A friend from that time recalled, ‘Henry loved the beauty of the gullies and ranges. It has been said that he had no eye for the wonders of nature, but I know differently … He enjoyed beautiful scenery in a quiet way.’
It was these friends who told Lawson the story that became his poem ‘Ghost at the Second Bridge’, about the murder of Catherine Collitts on Victoria Pass. Other yarns, about old buildings – he was particularly interested in ghosts at the time – later led to short stories. In fact, it was in the Mountains that he announced his decision to turn from verse to the prose that would make him famous.
Henry’s father died at Mount Victoria on 31 December 1888, just after seeing his son’s first story published in the Bulletin. For some reason he was buried in the cemetery at the foot of Cox’s Pass, down in Hartley Vale – I haven’t been able to find out why they took him all the way down there, instead of to the more convenient resting place in Mount Victoria.
Lawson became a bitter and desperate alcoholic in his later life.
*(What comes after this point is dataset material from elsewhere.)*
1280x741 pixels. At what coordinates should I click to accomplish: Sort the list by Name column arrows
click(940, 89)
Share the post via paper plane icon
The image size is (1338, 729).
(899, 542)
He was given a pension by the government (rare at the time), to acknowledge his literary achievement, but the money had to be kept out of his hands to stop him from blowing it on a binge.
In January 1922 he was living at a boarding house in Leichhardt Street, Katoomba. The hope was that the Mountains might help with his physical and emotional ailments. He spent several weeks here, but apparently to little avail, for he returned to Sydney, where he died later that year.